Endlich sei auch bemerkt, daß eine Reihe von jüdischen Konfektionsfirmen ungerecht ihre jüdischen Zwischenmeister vor den arischen Zwischenmeistern bevorzugen. In dieser Hinsicht wurde festgestellt, daß einer Reihe von Firmen Untertarifzahlungen und Tarifverschleierungen zur Last fallen. Der Konfektionär Scharlinski von der Firma Seligmann und der Konfektionär Blank von der Firma Ahrndsen wurden aus den angeführten Gründen vorübergehend in Schutzhaft genommen. Blank war Mitarbeiter des Treuhänders für das Konfektionsgewerbe. Bei den Ermittlungen über diese Vorgänge tauchte auch der Verdacht der Stoffhamsterei durch jüdische Firmen auf, der durch eine umfangreiche Prüfung bestätigt worden ist.

Es darf als sicher angesehen werden, daß größte Kreise der Bevölkerung gegenüber diesem herausforderndem Verhalten der Juden die Zurückhaltung der maßgebenden Stellen nicht verstehen.

Einer einheitlichen Regelung bedarf auch die Frage des Zeigens von Hakenkreuzfahnen durch Juden und jüdische Geschäfte.
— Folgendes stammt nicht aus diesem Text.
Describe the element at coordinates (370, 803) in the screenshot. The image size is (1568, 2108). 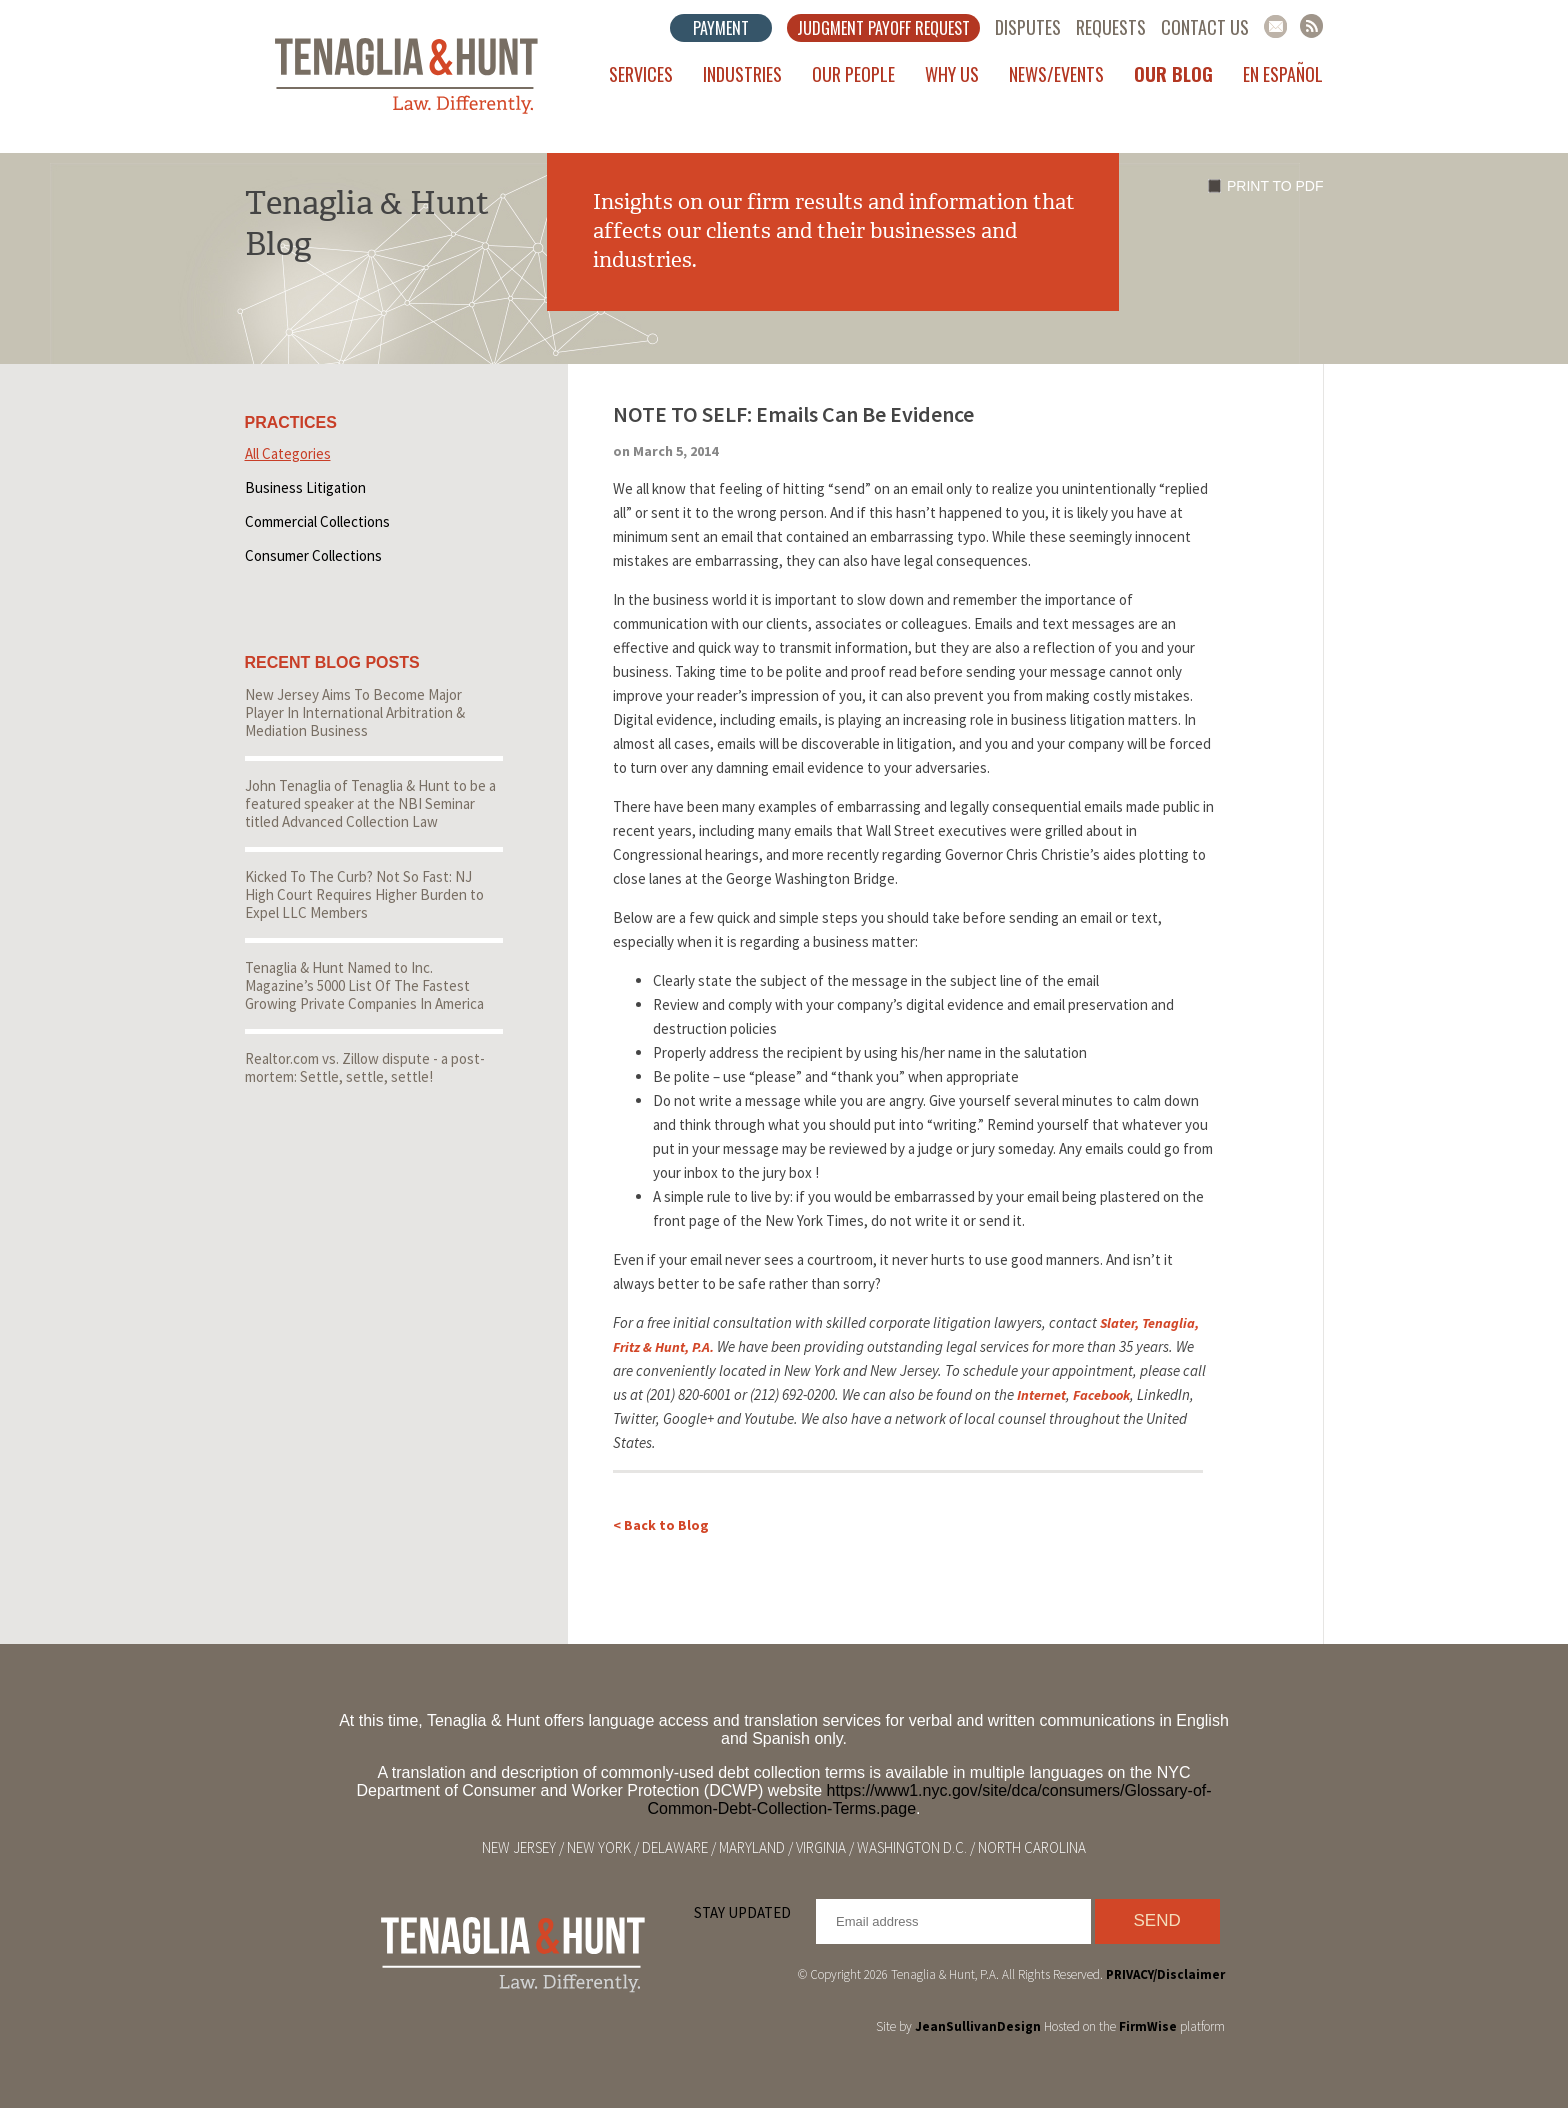
I see `John Tenaglia of Tenaglia & Hunt to be a featured speaker at the NBI Seminar titled Advanced Collection Law` at that location.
Es ist vorgekommen, daß jüdische Geschäfte nicht nur an nationalen Feiertagen, sondern auch aus rein geschäftlichen Gründen die Hakenkreuzfahne gezeigt haben und dadurch die Empörung der Bevölkerung hervorgerufen haben. Es kam zu Ansammlungen vor den betreffenden Geschäften und erheblichen Störungen, die gewöhnlich so lange andauerten, bis die Fahne entweder gewaltsam oder vom Inhaber freiwillig entfernt wurde.

Emigranten

Die Rückkehr von Emigranten nach Deutschland hält unvermindert an. Die meisten Rückwanderer kommen aus Palästina, Frankreich, Holland und der Schweiz. Wie sehr sich das Ausland gegen die Emigranten sperrt, ergibt sich aus dem Umstand, daß selbst solche Personen zurückkehren, die von Steuerbehörden oder Gerichten gesucht werden. Meistens waren die Auswanderer völlig mittellos und nicht einmal in der Lage, die Kosten der Rückkehr selbst aufzubringen. Bemerkenswert ist, daß neuerdings auch eine Rückkehr aus Rußland spürbar wird. Dabei handelt es sich insbesondere um gelernte Arbeiter, die zum Teil schon vor einigen Jahren von der russischen Handelsvertretung für Dienste in Rußland geworben wurden, die sich aber dort nicht mehr halten können, da nach ihrer Darstellung das Bestreben der russischen Behörden dahin geht, alle ausländischen Arbeiter aus Fabriken, die mit der Kriegsrüstung in Zusammenhang stehen, zu entfernen.